Что было бы, если бы детство Лизы не было исковеркано отношениями Лаптевой с мужем и свекровью? Не было отравлено ядом скандалов, унижений, нелюбви? Зачем вообще она столько лет держалась за эти отношения? Затем, что мать наказала ей терпеть? Теперь человек, за которого она когда-то вышла замуж, для нее совсем чужой, лишний, и Лаптева хочет вычеркнуть его из жизни навсегда. Так стоили ли годы, проведенные с ним, такого конца?
Память как назло именно сейчас высвечивает эпизоды, будто кадры фильма в темном кинозале, о которых Лаптева даже не подозревала, не думала, что они сохранились в ее сознании. Но вот маленькая Лиза спрашивает: «Почему ты плачешь, мама?» Тогда, погруженная в свою обиду и бессильную ярость после очередной семейной ссоры, Лаптева не заметила страх и недетскую грусть в глазах дочери. Но каким-то непостижимым образом она может разглядеть их сейчас, на оттиске воспоминания. Разглядеть до последней мелочи. А тогда она лишь отвернулась, прикрыла лицо рукой, отгораживаясь: «Уйди, пожалуйста. Иди поиграй». И Лиза послушно отступила, неизвестно что унося в своей детской душе. А Лаптева осталась на месте, поглощенная думами о загубленной молодости, о горечи неоправдавшихся надежд, об истраченной красоте, об обиде, которую во что бы то ни стало надо перемолоть, чтобы снова попытаться отыграть все, что уже поставлено на кон. Тогда она, казалось, ничего не замечала, но что было бы, если?..
Что было бы, если бы она родила Лизу только ради того, чтобы ребенок ее появился на свет? Только ради этого. Лишь ради самой Лизы. Чтобы ее девочка с улыбкой щурилась на солнечный свет и васильки ее глаз расцветали под ним все ярче. Ради того, чтобы смех ее дополнял картину этого мира и сама Лиза, взрослея, стала гармоничной и цельной частью его, не растрескавшимся стеклышком, а радужным витражом. Что было бы? И Лаптева захлебывается в новой волне.

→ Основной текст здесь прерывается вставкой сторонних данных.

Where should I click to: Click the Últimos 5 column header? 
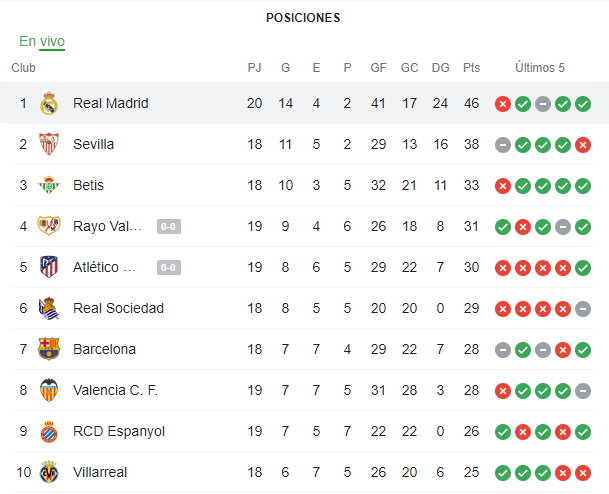click(540, 68)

Что было бы, если бы она позволила Лизе завести щенка, когда той было семь лет? А если бы она не отругала ее, когда она поздно вернулась домой? А если бы она…
И вот уже волны пошли внахлест. Они топят Лаптеву, крутят, швыряют на каменистое дно. Что было бы тогда? Что было бы, если?.. Усилием воли она попытается сконцентрироваться, додумать мысль до конца – ухватить волну за пенный гребень, но та с утробным рокотом пятится назад, чтобы снова вырасти, встать на дыбы как разъяренный хищник и обрушить на Лаптеву всю свою мощь.
Обессилев, Лаптева навзничь уходит под соленую пену, медленно опускается ниже и ниже. Она наблюдает, как водяная толща над ней темнеет, поглощая последние разводы мутного света. А потом в наступившей абсолютной темноте Лаптева вдруг чувствует – ее замутненное сознание трескается как яичная скорлупа и из разломов вырывается наружу слепящий свет прозрения: Лиза была потеряна ею не сорок дней назад, а гораздо раньше. Шаг за шагом она отдалялась, уходила все дальше по узкому беспросветному тоннелю, в котором клубилась черная как сажа темнота нелюбви, и в конце концов вязкая непроглядная тьма поглотила ее.